Each record has to be returned exactly as it appears.

(Stored data entries):
+++
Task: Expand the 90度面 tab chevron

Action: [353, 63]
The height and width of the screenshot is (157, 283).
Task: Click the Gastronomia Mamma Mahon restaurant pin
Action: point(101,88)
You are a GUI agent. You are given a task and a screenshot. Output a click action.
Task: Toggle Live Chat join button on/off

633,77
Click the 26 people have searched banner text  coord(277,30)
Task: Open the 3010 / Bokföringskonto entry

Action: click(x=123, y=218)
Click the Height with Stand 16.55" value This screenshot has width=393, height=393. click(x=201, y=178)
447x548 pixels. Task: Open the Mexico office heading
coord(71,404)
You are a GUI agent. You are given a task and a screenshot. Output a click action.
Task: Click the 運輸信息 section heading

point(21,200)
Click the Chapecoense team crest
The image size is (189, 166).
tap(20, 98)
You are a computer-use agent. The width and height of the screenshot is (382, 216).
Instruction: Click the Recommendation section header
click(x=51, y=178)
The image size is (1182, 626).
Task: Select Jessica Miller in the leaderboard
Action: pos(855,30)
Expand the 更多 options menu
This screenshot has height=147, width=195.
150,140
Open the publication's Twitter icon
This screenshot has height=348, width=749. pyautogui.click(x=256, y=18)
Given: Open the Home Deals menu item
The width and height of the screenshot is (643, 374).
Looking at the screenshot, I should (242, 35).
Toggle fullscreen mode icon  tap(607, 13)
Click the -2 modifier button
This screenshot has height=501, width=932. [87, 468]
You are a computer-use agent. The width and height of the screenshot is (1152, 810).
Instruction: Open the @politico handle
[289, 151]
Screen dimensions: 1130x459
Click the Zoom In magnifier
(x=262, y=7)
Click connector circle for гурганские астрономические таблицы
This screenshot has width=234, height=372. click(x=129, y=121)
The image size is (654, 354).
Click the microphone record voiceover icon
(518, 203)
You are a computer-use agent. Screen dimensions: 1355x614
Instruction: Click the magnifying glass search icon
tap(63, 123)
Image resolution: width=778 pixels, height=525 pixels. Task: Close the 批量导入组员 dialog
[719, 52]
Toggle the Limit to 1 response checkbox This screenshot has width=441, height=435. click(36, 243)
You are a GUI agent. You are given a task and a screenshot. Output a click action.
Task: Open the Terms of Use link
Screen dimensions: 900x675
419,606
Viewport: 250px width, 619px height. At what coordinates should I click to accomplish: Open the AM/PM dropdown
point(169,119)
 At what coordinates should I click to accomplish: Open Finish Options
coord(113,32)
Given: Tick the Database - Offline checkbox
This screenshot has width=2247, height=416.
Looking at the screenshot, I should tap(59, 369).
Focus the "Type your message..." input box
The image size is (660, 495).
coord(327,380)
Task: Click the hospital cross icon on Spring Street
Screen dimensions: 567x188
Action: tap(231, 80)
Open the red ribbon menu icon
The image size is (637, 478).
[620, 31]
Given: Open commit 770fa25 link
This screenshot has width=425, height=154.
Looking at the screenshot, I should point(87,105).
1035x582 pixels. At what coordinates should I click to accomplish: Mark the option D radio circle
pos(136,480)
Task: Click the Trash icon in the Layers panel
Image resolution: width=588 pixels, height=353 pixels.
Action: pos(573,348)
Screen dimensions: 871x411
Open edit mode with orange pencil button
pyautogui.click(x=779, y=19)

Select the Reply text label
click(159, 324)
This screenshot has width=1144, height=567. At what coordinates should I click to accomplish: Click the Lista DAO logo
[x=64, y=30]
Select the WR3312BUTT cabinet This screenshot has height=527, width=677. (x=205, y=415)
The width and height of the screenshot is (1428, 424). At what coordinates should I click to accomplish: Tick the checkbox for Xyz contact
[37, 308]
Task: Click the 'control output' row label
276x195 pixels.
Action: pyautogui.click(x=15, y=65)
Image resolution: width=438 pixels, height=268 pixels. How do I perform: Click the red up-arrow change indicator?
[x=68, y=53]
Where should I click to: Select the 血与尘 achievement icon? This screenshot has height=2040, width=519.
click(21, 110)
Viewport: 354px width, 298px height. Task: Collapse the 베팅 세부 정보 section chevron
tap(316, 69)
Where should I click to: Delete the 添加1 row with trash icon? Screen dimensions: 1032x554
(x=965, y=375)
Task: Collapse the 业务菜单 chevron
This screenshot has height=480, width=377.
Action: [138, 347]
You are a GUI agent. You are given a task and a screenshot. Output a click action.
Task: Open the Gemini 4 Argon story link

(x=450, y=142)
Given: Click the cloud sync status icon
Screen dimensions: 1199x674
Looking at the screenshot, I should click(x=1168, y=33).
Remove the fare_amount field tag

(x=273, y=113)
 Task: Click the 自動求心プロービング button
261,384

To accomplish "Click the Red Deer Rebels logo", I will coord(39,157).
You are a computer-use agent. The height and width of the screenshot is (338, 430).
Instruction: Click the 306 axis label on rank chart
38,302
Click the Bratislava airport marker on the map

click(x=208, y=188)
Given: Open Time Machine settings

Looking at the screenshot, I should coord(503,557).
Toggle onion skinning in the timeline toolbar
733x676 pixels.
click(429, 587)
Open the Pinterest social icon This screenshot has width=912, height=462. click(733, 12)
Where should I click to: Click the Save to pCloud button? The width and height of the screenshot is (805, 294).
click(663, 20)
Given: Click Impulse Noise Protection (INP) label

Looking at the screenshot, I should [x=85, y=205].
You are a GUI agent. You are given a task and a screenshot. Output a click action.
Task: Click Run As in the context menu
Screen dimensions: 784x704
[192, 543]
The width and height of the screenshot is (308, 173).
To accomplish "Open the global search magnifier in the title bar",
+++
(ANSWER SPACE):
Task: Expand the 90度面 tab chevron

Action: [353, 63]
The height and width of the screenshot is (157, 283).
Task: Click the Gastronomia Mamma Mahon restaurant pin
Action: point(101,88)
You are a GUI agent. You are given a task and a screenshot. Output a click action.
Task: Toggle Live Chat join button on/off

633,77
Click the 26 people have searched banner text  coord(277,30)
Task: Open the 3010 / Bokföringskonto entry

Action: click(x=123, y=218)
Click the Height with Stand 16.55" value This screenshot has width=393, height=393. click(x=201, y=178)
447x548 pixels. Task: Open the Mexico office heading
coord(71,404)
You are a GUI agent. You are given a task and a screenshot. Output a click action.
Task: Click the 運輸信息 section heading

point(21,200)
Click the Chapecoense team crest
The image size is (189, 166).
tap(20, 98)
You are a computer-use agent. The width and height of the screenshot is (382, 216).
Instruction: Click the Recommendation section header
click(x=51, y=178)
The image size is (1182, 626).
Task: Select Jessica Miller in the leaderboard
Action: pos(855,30)
Expand the 更多 options menu
This screenshot has height=147, width=195.
150,140
Open the publication's Twitter icon
This screenshot has height=348, width=749. pyautogui.click(x=256, y=18)
Given: Open the Home Deals menu item
The width and height of the screenshot is (643, 374).
Looking at the screenshot, I should (242, 35).
Toggle fullscreen mode icon  tap(607, 13)
Click the -2 modifier button
This screenshot has height=501, width=932. [87, 468]
You are a computer-use agent. The width and height of the screenshot is (1152, 810).
Instruction: Open the @politico handle
[289, 151]
Screen dimensions: 1130x459
Click the Zoom In magnifier
(x=262, y=7)
Click connector circle for гурганские астрономические таблицы
This screenshot has width=234, height=372. click(x=129, y=121)
The image size is (654, 354).
Click the microphone record voiceover icon
(518, 203)
You are a computer-use agent. Screen dimensions: 1355x614
Instruction: Click the magnifying glass search icon
tap(63, 123)
Image resolution: width=778 pixels, height=525 pixels. Task: Close the 批量导入组员 dialog
[719, 52]
Toggle the Limit to 1 response checkbox This screenshot has width=441, height=435. click(36, 243)
You are a GUI agent. You are given a task and a screenshot. Output a click action.
Task: Open the Terms of Use link
Screen dimensions: 900x675
419,606
Viewport: 250px width, 619px height. At what coordinates should I click to accomplish: Open the AM/PM dropdown
point(169,119)
 At what coordinates should I click to accomplish: Open Finish Options
coord(113,32)
Given: Tick the Database - Offline checkbox
This screenshot has width=2247, height=416.
Looking at the screenshot, I should tap(59, 369).
Focus the "Type your message..." input box
The image size is (660, 495).
coord(327,380)
Task: Click the hospital cross icon on Spring Street
Screen dimensions: 567x188
Action: tap(231, 80)
Open the red ribbon menu icon
The image size is (637, 478).
[620, 31]
Given: Open commit 770fa25 link
This screenshot has width=425, height=154.
Looking at the screenshot, I should point(87,105).
1035x582 pixels. At what coordinates should I click to accomplish: Mark the option D radio circle
pos(136,480)
Task: Click the Trash icon in the Layers panel
Image resolution: width=588 pixels, height=353 pixels.
Action: pos(573,348)
Screen dimensions: 871x411
Open edit mode with orange pencil button
pyautogui.click(x=779, y=19)

Select the Reply text label
click(159, 324)
This screenshot has width=1144, height=567. At what coordinates should I click to accomplish: Click the Lista DAO logo
[x=64, y=30]
Select the WR3312BUTT cabinet This screenshot has height=527, width=677. (x=205, y=415)
The width and height of the screenshot is (1428, 424). At what coordinates should I click to accomplish: Tick the checkbox for Xyz contact
[37, 308]
Task: Click the 'control output' row label
276x195 pixels.
Action: pyautogui.click(x=15, y=65)
Image resolution: width=438 pixels, height=268 pixels. How do I perform: Click the red up-arrow change indicator?
[x=68, y=53]
Where should I click to: Select the 血与尘 achievement icon? This screenshot has height=2040, width=519.
click(21, 110)
Viewport: 354px width, 298px height. Task: Collapse the 베팅 세부 정보 section chevron
tap(316, 69)
Where should I click to: Delete the 添加1 row with trash icon? Screen dimensions: 1032x554
(x=965, y=375)
Task: Collapse the 业务菜单 chevron
This screenshot has height=480, width=377.
Action: [138, 347]
You are a GUI agent. You are given a task and a screenshot. Output a click action.
Task: Open the Gemini 4 Argon story link

(x=450, y=142)
Given: Click the cloud sync status icon
Screen dimensions: 1199x674
Looking at the screenshot, I should click(x=1168, y=33).
Remove the fare_amount field tag

(x=273, y=113)
 Task: Click the 自動求心プロービング button
261,384

To accomplish "Click the Red Deer Rebels logo", I will coord(39,157).
You are a computer-use agent. The height and width of the screenshot is (338, 430).
Instruction: Click the 306 axis label on rank chart
38,302
Click the Bratislava airport marker on the map

click(x=208, y=188)
Given: Open Time Machine settings

Looking at the screenshot, I should coord(503,557).
Toggle onion skinning in the timeline toolbar
733x676 pixels.
click(429, 587)
Open the Pinterest social icon This screenshot has width=912, height=462. click(733, 12)
Where should I click to: Click the Save to pCloud button? The width and height of the screenshot is (805, 294).
click(663, 20)
Given: Click Impulse Noise Protection (INP) label

Looking at the screenshot, I should [x=85, y=205].
You are a GUI agent. You are given a task and a screenshot. Output a click action.
Task: Click Run As in the context menu
Screen dimensions: 784x704
[192, 543]
The width and height of the screenshot is (308, 173).
To accomplish "Open the global search magnifier in the title bar",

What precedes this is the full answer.